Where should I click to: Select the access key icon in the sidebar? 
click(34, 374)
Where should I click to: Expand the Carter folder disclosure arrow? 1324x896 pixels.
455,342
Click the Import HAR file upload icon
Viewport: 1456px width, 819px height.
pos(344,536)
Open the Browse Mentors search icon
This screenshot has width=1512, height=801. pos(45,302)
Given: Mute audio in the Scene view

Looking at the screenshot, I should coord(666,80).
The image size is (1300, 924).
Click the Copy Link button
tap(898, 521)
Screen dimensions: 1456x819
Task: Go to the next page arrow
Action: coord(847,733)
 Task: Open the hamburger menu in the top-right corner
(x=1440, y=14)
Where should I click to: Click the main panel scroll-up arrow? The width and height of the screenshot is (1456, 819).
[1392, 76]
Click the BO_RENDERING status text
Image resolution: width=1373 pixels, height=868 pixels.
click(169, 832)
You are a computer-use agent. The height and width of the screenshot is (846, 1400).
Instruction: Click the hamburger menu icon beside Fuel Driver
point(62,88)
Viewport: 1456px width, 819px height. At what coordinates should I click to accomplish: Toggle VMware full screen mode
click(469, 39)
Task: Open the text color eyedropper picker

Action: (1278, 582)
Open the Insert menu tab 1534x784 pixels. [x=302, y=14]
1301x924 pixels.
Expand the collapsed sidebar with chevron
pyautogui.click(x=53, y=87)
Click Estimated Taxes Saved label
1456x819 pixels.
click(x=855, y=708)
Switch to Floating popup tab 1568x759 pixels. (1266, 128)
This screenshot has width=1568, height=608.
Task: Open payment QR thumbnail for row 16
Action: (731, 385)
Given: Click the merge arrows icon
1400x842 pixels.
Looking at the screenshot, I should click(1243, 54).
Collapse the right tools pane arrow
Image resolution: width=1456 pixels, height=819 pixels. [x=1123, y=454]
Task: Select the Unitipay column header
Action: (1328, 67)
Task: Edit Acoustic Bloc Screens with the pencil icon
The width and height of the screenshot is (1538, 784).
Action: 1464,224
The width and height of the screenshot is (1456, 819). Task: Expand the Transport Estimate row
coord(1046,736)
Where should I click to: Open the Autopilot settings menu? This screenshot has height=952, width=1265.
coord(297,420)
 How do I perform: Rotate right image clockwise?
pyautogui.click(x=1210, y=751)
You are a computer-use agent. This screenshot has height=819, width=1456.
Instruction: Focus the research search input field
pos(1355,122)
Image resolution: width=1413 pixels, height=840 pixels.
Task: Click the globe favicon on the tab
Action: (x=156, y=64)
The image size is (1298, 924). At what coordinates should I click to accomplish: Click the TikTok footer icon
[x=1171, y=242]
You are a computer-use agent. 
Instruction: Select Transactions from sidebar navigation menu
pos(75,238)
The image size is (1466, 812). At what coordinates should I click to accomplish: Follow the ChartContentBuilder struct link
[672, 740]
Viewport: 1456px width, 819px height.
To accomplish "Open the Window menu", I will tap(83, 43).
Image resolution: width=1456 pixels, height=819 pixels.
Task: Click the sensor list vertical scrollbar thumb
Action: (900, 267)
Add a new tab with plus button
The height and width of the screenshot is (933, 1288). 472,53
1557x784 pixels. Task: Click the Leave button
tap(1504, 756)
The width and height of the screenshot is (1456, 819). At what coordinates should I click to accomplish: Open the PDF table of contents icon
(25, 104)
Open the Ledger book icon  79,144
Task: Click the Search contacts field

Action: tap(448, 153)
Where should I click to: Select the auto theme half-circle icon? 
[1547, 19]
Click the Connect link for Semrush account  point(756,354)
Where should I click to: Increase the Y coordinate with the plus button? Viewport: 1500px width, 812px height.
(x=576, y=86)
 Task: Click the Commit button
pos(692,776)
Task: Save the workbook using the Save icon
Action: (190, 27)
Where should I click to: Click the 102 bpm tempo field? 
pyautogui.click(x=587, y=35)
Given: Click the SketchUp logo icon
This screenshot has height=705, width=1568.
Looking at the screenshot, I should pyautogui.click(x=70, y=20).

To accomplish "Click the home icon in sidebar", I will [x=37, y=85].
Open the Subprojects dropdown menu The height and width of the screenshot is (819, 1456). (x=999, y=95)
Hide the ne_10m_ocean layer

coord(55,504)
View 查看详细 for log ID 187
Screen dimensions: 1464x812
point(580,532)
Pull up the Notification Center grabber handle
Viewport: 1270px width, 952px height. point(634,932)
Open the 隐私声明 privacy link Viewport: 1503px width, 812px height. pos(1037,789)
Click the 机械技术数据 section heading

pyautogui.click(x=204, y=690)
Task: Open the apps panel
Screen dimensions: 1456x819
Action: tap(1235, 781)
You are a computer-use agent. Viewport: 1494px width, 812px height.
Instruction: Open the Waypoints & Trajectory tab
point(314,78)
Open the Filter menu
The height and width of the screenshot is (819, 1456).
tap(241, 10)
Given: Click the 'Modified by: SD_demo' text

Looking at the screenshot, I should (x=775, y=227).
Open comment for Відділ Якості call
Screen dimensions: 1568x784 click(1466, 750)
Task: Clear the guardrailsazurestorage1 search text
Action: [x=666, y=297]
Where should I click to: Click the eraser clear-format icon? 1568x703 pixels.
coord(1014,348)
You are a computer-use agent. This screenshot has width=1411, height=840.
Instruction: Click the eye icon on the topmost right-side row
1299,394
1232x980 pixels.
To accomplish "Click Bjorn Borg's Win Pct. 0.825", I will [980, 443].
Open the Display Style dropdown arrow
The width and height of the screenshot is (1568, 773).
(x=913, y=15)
++++++++
[Problem requirements]: Please return exactly the lines that run from the line with "Open the Subprojects" through the end of the records above, both included, and nothing more.

[Problem solution]:
Open the Subprojects dropdown menu The height and width of the screenshot is (819, 1456). (x=999, y=95)
Hide the ne_10m_ocean layer

coord(55,504)
View 查看详细 for log ID 187
Screen dimensions: 1464x812
point(580,532)
Pull up the Notification Center grabber handle
Viewport: 1270px width, 952px height. point(634,932)
Open the 隐私声明 privacy link Viewport: 1503px width, 812px height. pos(1037,789)
Click the 机械技术数据 section heading

pyautogui.click(x=204, y=690)
Task: Open the apps panel
Screen dimensions: 1456x819
Action: tap(1235, 781)
You are a computer-use agent. Viewport: 1494px width, 812px height.
Instruction: Open the Waypoints & Trajectory tab
point(314,78)
Open the Filter menu
The height and width of the screenshot is (819, 1456).
tap(241, 10)
Given: Click the 'Modified by: SD_demo' text

Looking at the screenshot, I should (x=775, y=227).
Open comment for Відділ Якості call
Screen dimensions: 1568x784 click(1466, 750)
Task: Clear the guardrailsazurestorage1 search text
Action: [x=666, y=297]
Where should I click to: Click the eraser clear-format icon? 1568x703 pixels.
coord(1014,348)
You are a computer-use agent. This screenshot has width=1411, height=840.
Instruction: Click the eye icon on the topmost right-side row
1299,394
1232x980 pixels.
To accomplish "Click Bjorn Borg's Win Pct. 0.825", I will [980, 443].
Open the Display Style dropdown arrow
The width and height of the screenshot is (1568, 773).
(x=913, y=15)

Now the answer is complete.